Twenty years on, Richard Buckner’s career continues to take him into new, unexplored terrain. No mere singer/songwriter of the standard wispy variety, Buckner’s used the form to pursue a style that’s often so adventurous, it defies conventional dictates and puts him into a category all his own. It was that feeling of restless exploration that got him booted off his first label, MCA, simply because his fastidious methods made him a less immediately accessible artist as far as any wider public appeal. A critically acclaimed darling -- his albums included contributions from such prestigious participants as Marc Ribot, Dave Schramm, Syd Straw and members of Giant Sand -- he failed to find an audience and opted to move on.

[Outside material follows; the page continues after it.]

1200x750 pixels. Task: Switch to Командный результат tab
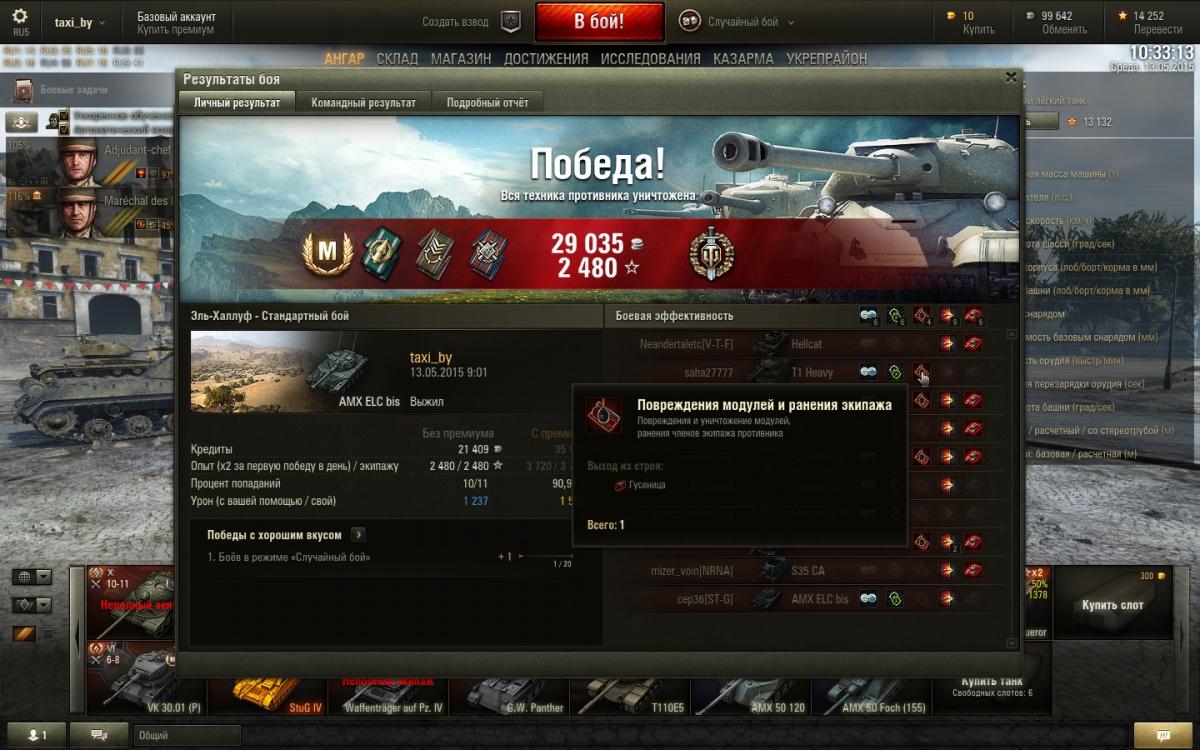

Happily, Buckner remained undaunted, and his 2000 debut for the tiny Chicago-based indie label Overcoat found him tackling the music for Edgar Lee Master’s epic literary masterpiece, Spoon River Anthology in the form of a startling new album entitled The Hill. Staying true to the piece’s original concept and, in fact, the actual poetry that gave the anthology its narrative thread, Buckner turned each track into an epitaph for the fictional town’s departed citizens. Buckner composed music that was stripped down to the basics: simple, strummed, folk-like dirges seeped in reflection and emotion. He focuses on 18 of the original 250 characters, using their names as titles for the songs -- “Mrs. Merritt”, “Tom Meritt”, Elmer Karr”, Ollie McGee”, and so on -- as a continuing homage to those who had passed. It’s an eerie concept, but as a piece of sepia-tinted folk art, it works remarkably well. While all the songs, whether instrumental interludes or clipped acoustic ballads, are of the bare-boned variety, Buckner’s yearning delivery and the musical assists from Calexico’s Joey Burns and John Convertino turn these tracks into moving and memorable expressions of significant consequence. So even while the album is best considered as a whole, each selection stands out as a singular yet intimate encounter.

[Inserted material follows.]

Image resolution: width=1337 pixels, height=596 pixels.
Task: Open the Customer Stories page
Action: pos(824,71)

Consequently, it’s a sign of renewed recognition that Buckner’s current label, Merge, has chosen to re-release this minor classic on the 100th anniversary of the publication of Spoon River Anthology. No bonus tracks or special packaging graces this reissue; in fact, the expected liner notes aren’t even included. That’s a shame, especially given the album’s genesis. It was inspired by Buckner’s stay at a scruffy, out of the way motel near the mouth of Death Valley, California, a week that found him bereft of a phone, TV or any other modern conveniences. With only his guitar and a copy of the anthology to help him pass the time, he worked up a few of the poems, recorded them on cassette and promptly forgot about what he had compiled. It wasn’t until an acquaintance discovered the demos in Buckner’s truck four years later, that the album actually came to life.
Once again, the characters that inhabit The Hill are given new life thanks to a single, solitary work that reflects Buckner’s daring and determination. An isolated chapter in a very creative career, The Hill is nothing less than a peak performance.